This does not render divestment impossible. As student activists have pointed out, given that the University has effectively divested from other culpable sectors in the past (for example, the tobacco industry), it can certainly divest from the Israeli occupation if it so chooses. This could be accomplished, just as in previous divestments, by adjusting the University’s “investment philosophy statement”—a set of expectations for external fund managers.
In her essay “Political Responsibility and Structural Injustice,” contemporary political theorist Iris Marion Young describes a framework for deciding responsibility for action in the face of broad injustices like these. Political responsibility is distinct from the legal conception of liability, where one actor is ruled at fault and all others are acquitted. Rather, political responsibility for structural injustice falls on everyone who participates in producing and perpetuating the systems in question, regardless of knowledge or intent: “We who are part of these processes should be held responsible for the structural injustice, as members of the collective that produces it, even though we cannot trace the outcome we regret to our own particular actions in a direct causal chain.”
In this case, who counts as “members of the collective?” To varying extents, all of us. The American Friends Service Committee keeps a list of companies “involved in specific human rights violations as part of the Israeli occupation,” including not only arms manufacturers like Textron and Raytheon but also electronics companies like Motorola and General Electric. It is likely that most of us have financially supported companies on the list, whether by buying their products or by investing in them through our banks’ mutual funds.
This conception of political responsibility holds useful insights for us as members of the Brown community. The administration asserted that the role of the University is not to “take sides” or use the endowment to make political statements, but divestment from war-profiteering companies is not about taking sides or making statements: It is about fulfilling a political responsibility. The injustice’s complexity does not exempt us from responsibility.
Viewing the injustice in Palestine as structural and wrought by many actors reveals that the standard of proof set for the divestment proposal is unreasonable. The administration said that it could not implement the proposal as written because it failed to “articulate how financial divestment from the companies, however defined, would address social harm.” Divestment would certainly address social harm, but it would be nearly impossible to measure.
Far from sinking our money directly into bulldozers that tear down homes in Gaza, Brown’s culpability in funding war is indirect, unquantifiable, and shared with many other peer institutions. Because Brown’s investment portfolio is confidential, it would be impossible to quantify concrete deltas without being accused of being overly vague or uncertain. In fact, it is tantamount to asking a historian to calculate what exact percentage of Brown’s funding came from the slave trade. In the language of the Slavery and Justice Report, war profiteering is not a distinct enterprise but rather an institution that permeates political and economic life in the United States.

● ● ● ● ●

• [Prompt 1]
Count the lines in the listing below that contain the string "size". Reply with the number alone.

Listing of word and element pointing entries

● ● ● ● ●

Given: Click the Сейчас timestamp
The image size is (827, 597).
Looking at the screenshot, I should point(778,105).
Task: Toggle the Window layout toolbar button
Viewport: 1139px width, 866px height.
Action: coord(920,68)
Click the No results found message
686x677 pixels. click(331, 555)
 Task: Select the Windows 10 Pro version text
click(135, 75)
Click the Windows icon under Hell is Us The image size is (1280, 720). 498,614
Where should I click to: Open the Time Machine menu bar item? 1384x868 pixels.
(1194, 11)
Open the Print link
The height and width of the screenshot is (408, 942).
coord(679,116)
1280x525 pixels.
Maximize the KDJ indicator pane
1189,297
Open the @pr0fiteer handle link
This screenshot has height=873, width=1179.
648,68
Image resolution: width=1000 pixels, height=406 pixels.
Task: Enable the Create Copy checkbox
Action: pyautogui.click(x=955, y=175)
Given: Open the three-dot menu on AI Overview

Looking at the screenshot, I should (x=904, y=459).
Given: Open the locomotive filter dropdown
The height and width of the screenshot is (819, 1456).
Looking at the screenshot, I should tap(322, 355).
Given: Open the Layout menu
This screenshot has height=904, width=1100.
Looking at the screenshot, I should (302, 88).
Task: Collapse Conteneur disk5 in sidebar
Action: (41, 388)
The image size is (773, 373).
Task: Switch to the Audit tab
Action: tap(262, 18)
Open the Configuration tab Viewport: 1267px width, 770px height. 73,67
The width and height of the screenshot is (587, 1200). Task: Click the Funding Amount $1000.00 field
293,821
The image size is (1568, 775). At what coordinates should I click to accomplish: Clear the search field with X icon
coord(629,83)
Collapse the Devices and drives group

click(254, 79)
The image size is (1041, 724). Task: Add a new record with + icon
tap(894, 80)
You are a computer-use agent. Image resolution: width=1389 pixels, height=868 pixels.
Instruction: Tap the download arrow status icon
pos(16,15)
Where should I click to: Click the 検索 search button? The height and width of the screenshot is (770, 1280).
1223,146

● ● ● ● ●

• [Prompt 2]
Write the next paragraph of the essay above on Brown University's divestment, starting after its final sentence.

• [Task answer 1]
5

• [Task answer 2]
Collective responsibility demands collective action. For the activists: We must hold the University accountable for its duties rather than pointing fingers at its past wrongs. Young makes it clear that political responsibility entails little blame or shame. It aims “less to reckon debts than to bring about results, and thus depends on the actions of everyone who is in a position to contribute to the results.” From this perspective, those who are victims of a systemic injustice also bear special political responsibility for amending it because their voices are integral to a fair solution. Also bearing special responsibility are actors in positions of power over structural processes (the Brown University administration) and those in positions of privilege to influence them (us, the students). Rather than chanting “Brown has blood on its hands” or “shame,” let our public rhetoric emphasize our University’s role and responsibility to divest, demonstrate how it would be possible, and call on other universities to follow us. As with the Slavery and Justice Report, the conversation should center on reparations, not recriminations—it should be forward-facing rather than backward-looking.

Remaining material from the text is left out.